Deux considérations s’imposent pour qu’on ne se méprenne pas sur l’interprétation de cette schématisation. D’une part, s’il s’agit bien de la fin de la domination exclusive d’un paradigme, ce n’est aucunement de la fin du paradigme lui-même qu’il s’agit : ni de la fin de sa structure et de son concept (cyclopéen), ni de la disparition de sa substance (au contraire, ledit concept a su parfaitement intégrer en temps utile le passage de l’argentique au numérique), et pas davantage de la fin d’un système de valeurs ou d’une norme axiologique associée à l’usage de ce concept et de fait imposée par son modèle actantiel (cynégétique). Si le schéma ci-dessus (comme toute schématisation de ce type) oppose deux régimes, il n’exclut en rien leur coexistence, ni l’interrogation sur les manières dont, le cas échéant, ils peuvent se combiner.

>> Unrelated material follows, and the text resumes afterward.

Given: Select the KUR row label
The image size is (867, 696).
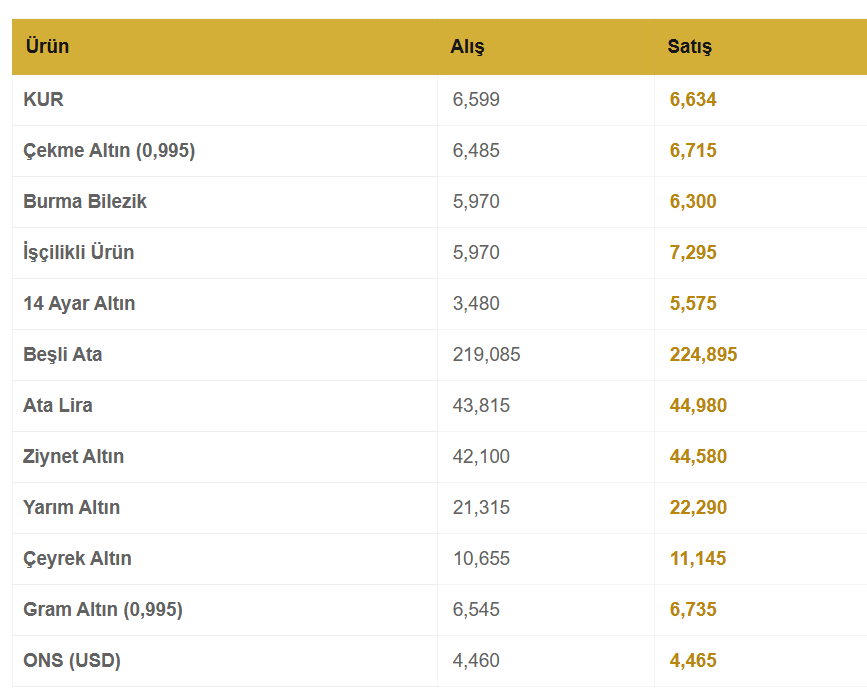Looking at the screenshot, I should pos(43,100).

Précisons, si besoin est, que, de toute évidence, on ne saurait réduire ni amalgamer le nouveau concept (icarien) à la photographie aérienne, qui a son histoire propre, notamment militaire (depuis les années 1915) et géographique. Si « icarienne » soit-elle, la photographie « vue du ciel », avec ses innombrables et médiatiques avatars, n’est nullement incompatible avec le paradigme cyclopéen dès lors qu’il s’agit d’identifier des cibles d’un point de vue géostratégique (et souvent guerrier). Là encore, on voit que si le modèle distingue et même oppose deux paradigmes, il n’exclut en aucune manière, bien au contraire, la possibilité d’analyser comment ils en viennent, dans divers contextes, à se superposer ou à se combiner.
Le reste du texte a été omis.